- Texto para análise:
=====
Uma pergunta comum no dia a dia de muitas famílias: "o que fazer para garantir uma alimentação saudável para as crianças?". O conhecimento baseado na experiência e vinculação com os processos de produção alimentar é uma proposta diante de um bombardeio de informações que estimulam o excesso de guloseimas industrializadas.
De acordo com um levantamento do Estudo Nacional de Alimentação e Nutrição Infantil (Enani-2019), realizado entre fevereiro de 2019 e março de 2020, 93% das crianças de 24 a 59 meses consomem alimentos ultraprocessados. Em outra faixa de público, de 6 a 11 meses, a porcentagem é de 66,3%.
A chegada de datas comemorativas, como o Dia das Crianças, pode intensificar o debate sobre a qualidade e frequência dos alimentos consumidos pelo público infantil. A cozinheira Etel Matielo propõe uma vinculação e aprendizagem das crianças no processo de preparo dos alimentos, estimulando novas relações e apropriações com a comida.
=====
[Registros de dados salvos]

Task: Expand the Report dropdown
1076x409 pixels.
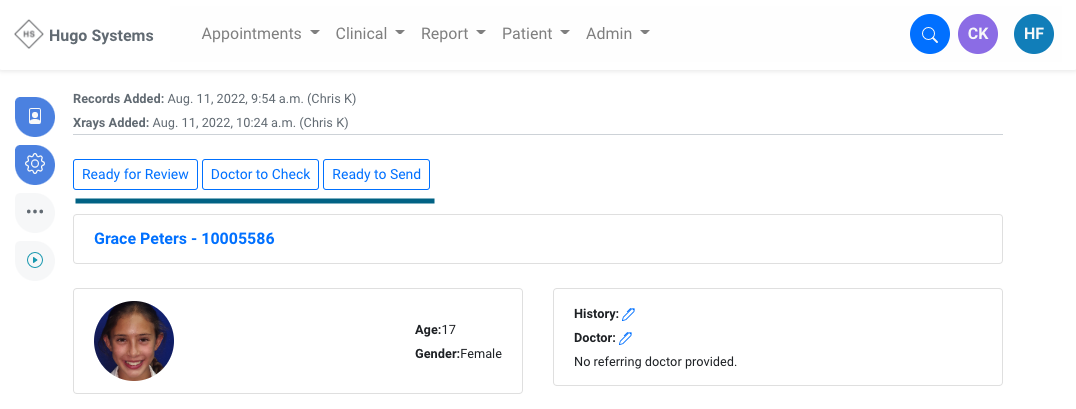Action: pos(453,34)
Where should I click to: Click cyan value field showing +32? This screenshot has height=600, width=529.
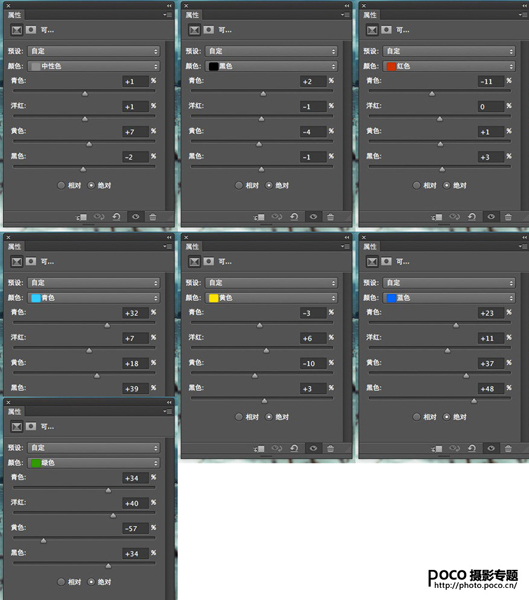tap(135, 313)
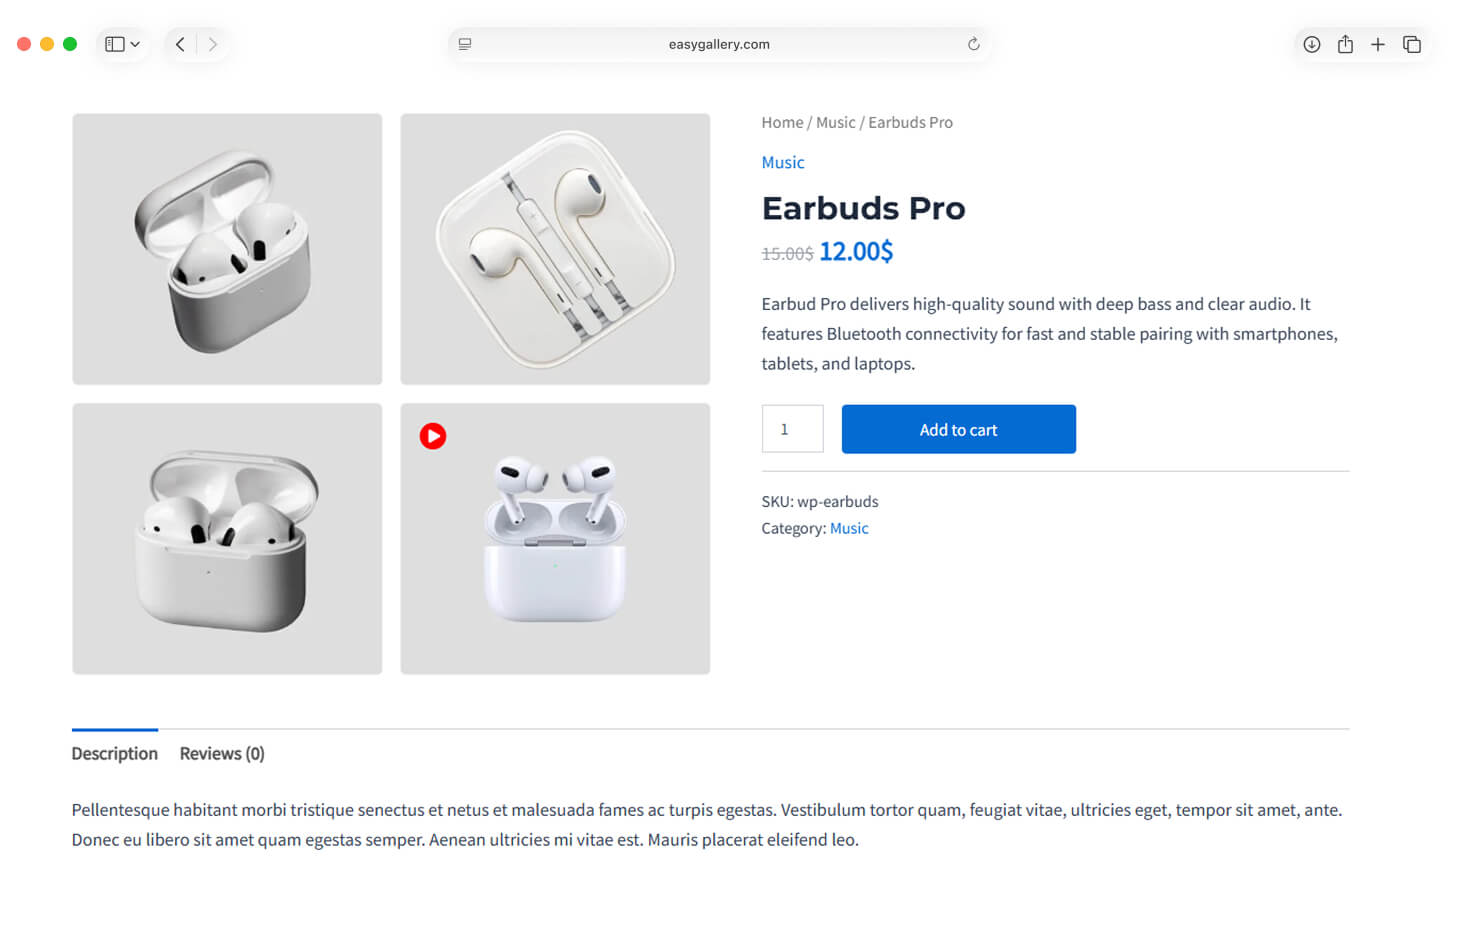Open the Reviews (0) tab
The width and height of the screenshot is (1458, 931).
coord(222,754)
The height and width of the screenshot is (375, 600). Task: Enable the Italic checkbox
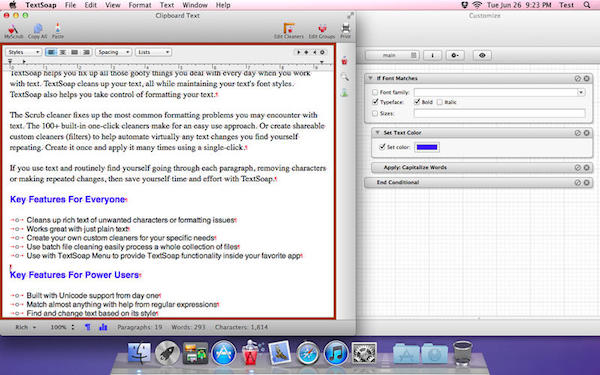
=====
- Requisitos do exercício: Extraia o texto sobre alimentação infantil por inteiro, sem mudar nenhuma palavra. O material não tem nenhum papel nesta atividade.

- Resolução da tarefa:
Uma pergunta comum no dia a dia de muitas famílias: "o que fazer para garantir uma alimentação saudável para as crianças?". O conhecimento baseado na experiência e vinculação com os processos de produção alimentar é uma proposta diante de um bombardeio de informações que estimulam o excesso de guloseimas industrializadas.
De acordo com um levantamento do Estudo Nacional de Alimentação e Nutrição Infantil (Enani-2019), realizado entre fevereiro de 2019 e março de 2020, 93% das crianças de 24 a 59 meses consomem alimentos ultraprocessados. Em outra faixa de público, de 6 a 11 meses, a porcentagem é de 66,3%.
A chegada de datas comemorativas, como o Dia das Crianças, pode intensificar o debate sobre a qualidade e frequência dos alimentos consumidos pelo público infantil. A cozinheira Etel Matielo propõe uma vinculação e aprendizagem das crianças no processo de preparo dos alimentos, estimulando novas relações e apropriações com a comida.